_Supplied records_
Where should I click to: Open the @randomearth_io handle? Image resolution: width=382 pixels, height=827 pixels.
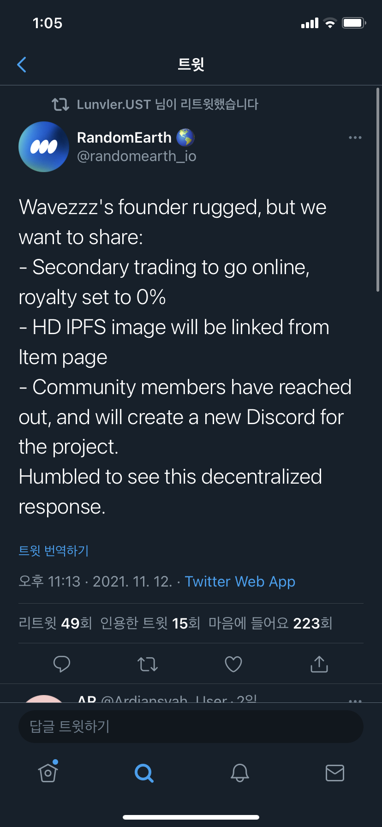tap(137, 156)
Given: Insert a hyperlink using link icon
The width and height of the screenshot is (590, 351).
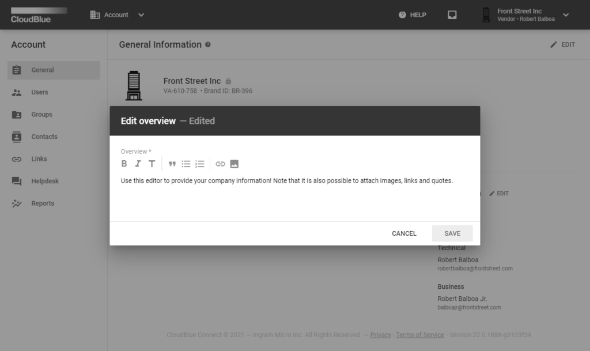Looking at the screenshot, I should point(220,164).
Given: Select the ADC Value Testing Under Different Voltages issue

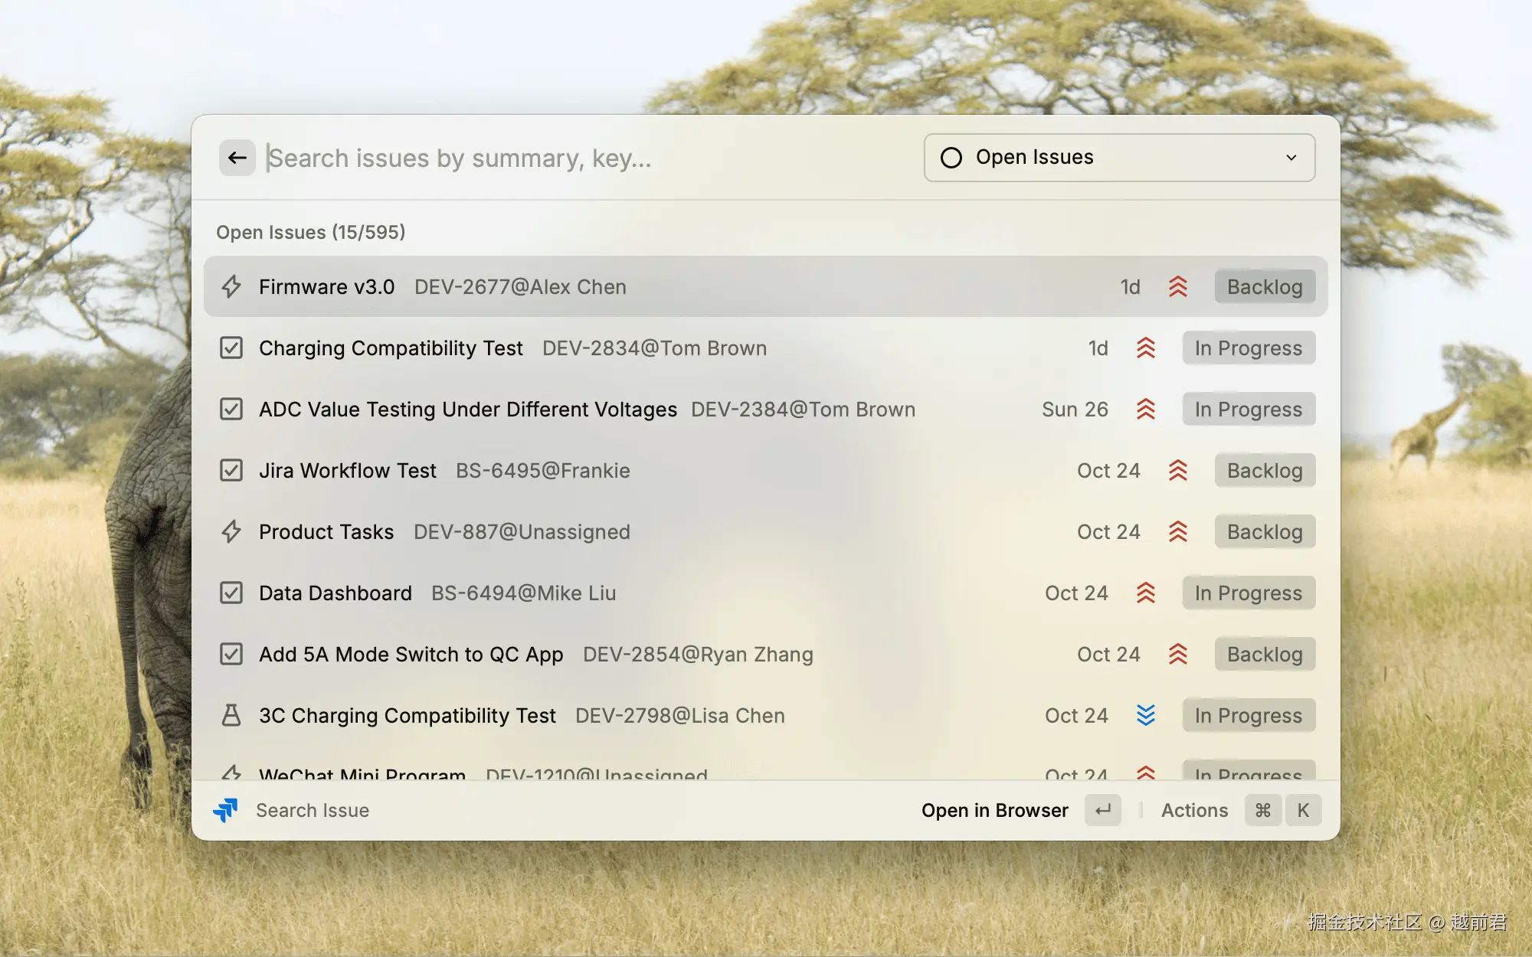Looking at the screenshot, I should pos(467,410).
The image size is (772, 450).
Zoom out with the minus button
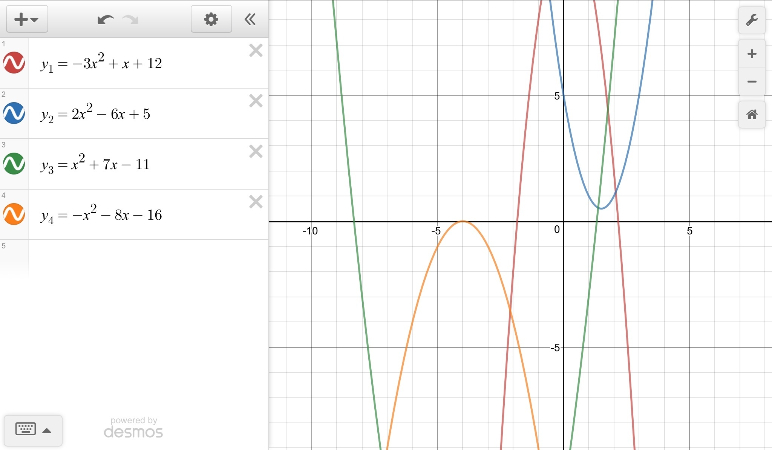(752, 82)
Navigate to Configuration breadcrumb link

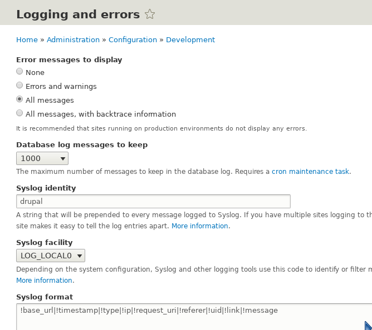point(133,40)
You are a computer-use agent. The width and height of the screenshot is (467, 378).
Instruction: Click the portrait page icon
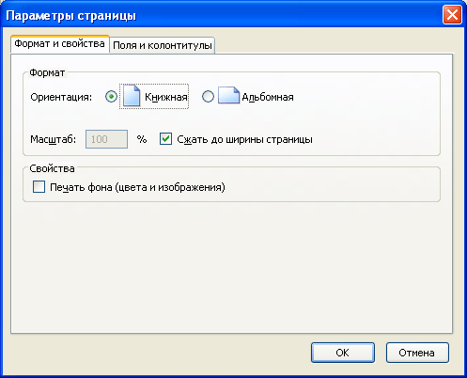point(132,96)
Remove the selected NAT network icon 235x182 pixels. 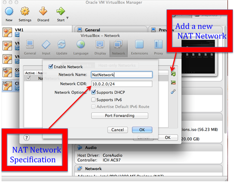pos(173,83)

_What you should do_
Copy the listing verbatim, starting at the line that contains "Given: Insert a hyperlink using link icon" and ending after the line that contains "point(132,96)". Leave the pictures out.

_Response below_
Given: Insert a hyperlink using link icon
The width and height of the screenshot is (590, 351).
Looking at the screenshot, I should point(220,164).
Given: Select the ADC Value Testing Under Different Voltages issue

Looking at the screenshot, I should pos(467,410).
The image size is (772, 450).
Zoom out with the minus button
(752, 82)
Navigate to Configuration breadcrumb link

point(133,40)
You are a computer-use agent. The width and height of the screenshot is (467, 378).
Instruction: Click the portrait page icon
point(132,96)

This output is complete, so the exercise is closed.